Abstract
Here, we report guided orientation of silver nanowires (AgNWs) in extruded patterns with photo-curable 3D printing technology. A printable conductive composite material composed of polymer matrix and silver nanowires shows significantly varied electrical properties depending on the cross-sectional shape of printing nozzles: flat or circular. The composite is designed to have highly conductive AgNWs and a dielectric polymer matrix like photo-curable methacrylate resin. The dielectric permittivity of photo-curable composite resin with 1.6 vol. % of AgNWs printed through a circular nozzle showed 27. However, the same resin showed much lower permittivity with 20 when it is printed with a flat nozzle. The cross-sectional sample morphology shows that AgNWs printed with a circular nozzle are aligned, and AgNWs printed with a flat nozzle are randomly distributed. A computational simulation of paste extrusion with two different nozzle shapes showed clearly different fluidic velocities at the nozzle exit, which contributes to different fiber orientation in printed samples. A radio frequency identification sensor is fabricated with 3D printed composite using a flat nozzle for the demonstration of AgNW based 3D printed conductor.

----

▶ _Your task_:
For each numbered statement, say yes or no to whether it agrees with the abstract on silver nanowires, and quote the exact words from the abstract that decide it.
1. The composite resin with 1.6 vol. % of AgNWs printed through a circular nozzle showed a dielectric permittivity of 27.
2. AgNWs printed with a flat nozzle are aligned.
3. The radio frequency identification sensor was fabricated using a circular nozzle.

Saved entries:

----

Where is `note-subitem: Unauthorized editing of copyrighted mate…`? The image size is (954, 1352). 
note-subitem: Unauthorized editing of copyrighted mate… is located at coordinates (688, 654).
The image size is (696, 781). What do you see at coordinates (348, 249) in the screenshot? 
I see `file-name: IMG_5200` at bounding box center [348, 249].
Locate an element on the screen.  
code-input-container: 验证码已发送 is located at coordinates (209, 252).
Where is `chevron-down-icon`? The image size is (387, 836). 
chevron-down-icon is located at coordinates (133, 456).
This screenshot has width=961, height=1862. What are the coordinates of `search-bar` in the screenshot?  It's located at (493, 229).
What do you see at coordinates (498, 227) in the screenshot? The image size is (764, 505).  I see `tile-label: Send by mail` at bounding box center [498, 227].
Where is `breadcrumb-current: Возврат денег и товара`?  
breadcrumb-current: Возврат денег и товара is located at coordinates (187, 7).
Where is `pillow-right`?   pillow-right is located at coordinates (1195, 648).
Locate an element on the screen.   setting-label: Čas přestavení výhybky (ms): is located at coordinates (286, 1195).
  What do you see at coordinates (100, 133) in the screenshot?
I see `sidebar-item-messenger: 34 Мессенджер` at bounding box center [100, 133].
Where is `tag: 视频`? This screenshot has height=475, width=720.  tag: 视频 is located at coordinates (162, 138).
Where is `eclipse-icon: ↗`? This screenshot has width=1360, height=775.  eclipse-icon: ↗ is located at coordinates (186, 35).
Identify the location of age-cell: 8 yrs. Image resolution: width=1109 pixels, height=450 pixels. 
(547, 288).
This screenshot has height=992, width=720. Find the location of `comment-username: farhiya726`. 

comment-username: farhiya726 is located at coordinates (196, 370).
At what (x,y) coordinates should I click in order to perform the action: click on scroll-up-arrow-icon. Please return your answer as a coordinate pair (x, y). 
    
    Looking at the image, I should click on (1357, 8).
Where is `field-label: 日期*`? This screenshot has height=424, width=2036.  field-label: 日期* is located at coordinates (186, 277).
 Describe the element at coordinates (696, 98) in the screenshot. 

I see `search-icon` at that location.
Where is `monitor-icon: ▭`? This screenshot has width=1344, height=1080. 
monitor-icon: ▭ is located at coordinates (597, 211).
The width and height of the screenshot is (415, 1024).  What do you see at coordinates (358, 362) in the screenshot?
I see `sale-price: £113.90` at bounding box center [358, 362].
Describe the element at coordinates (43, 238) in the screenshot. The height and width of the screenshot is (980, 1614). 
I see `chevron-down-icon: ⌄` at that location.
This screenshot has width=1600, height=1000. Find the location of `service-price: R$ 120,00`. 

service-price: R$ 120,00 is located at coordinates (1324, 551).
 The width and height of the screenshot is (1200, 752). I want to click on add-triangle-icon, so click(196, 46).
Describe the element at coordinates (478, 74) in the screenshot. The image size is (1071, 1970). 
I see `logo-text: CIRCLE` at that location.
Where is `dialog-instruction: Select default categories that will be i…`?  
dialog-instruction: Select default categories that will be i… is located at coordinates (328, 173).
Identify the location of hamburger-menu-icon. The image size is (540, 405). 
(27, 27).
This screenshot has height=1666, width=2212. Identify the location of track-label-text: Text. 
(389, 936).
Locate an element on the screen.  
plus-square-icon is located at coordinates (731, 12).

----

▶ _Reply to the task_:
1. Yes: "The dielectric permittivity of photo-curable composite resin with 1.6 vol. % of AgNWs printed through a circular nozzle showed 27."
2. No: "AgNWs printed with a flat nozzle are randomly distributed."
3. No: "A radio frequency identification sensor is fabricated with 3D printed composite using a flat nozzle"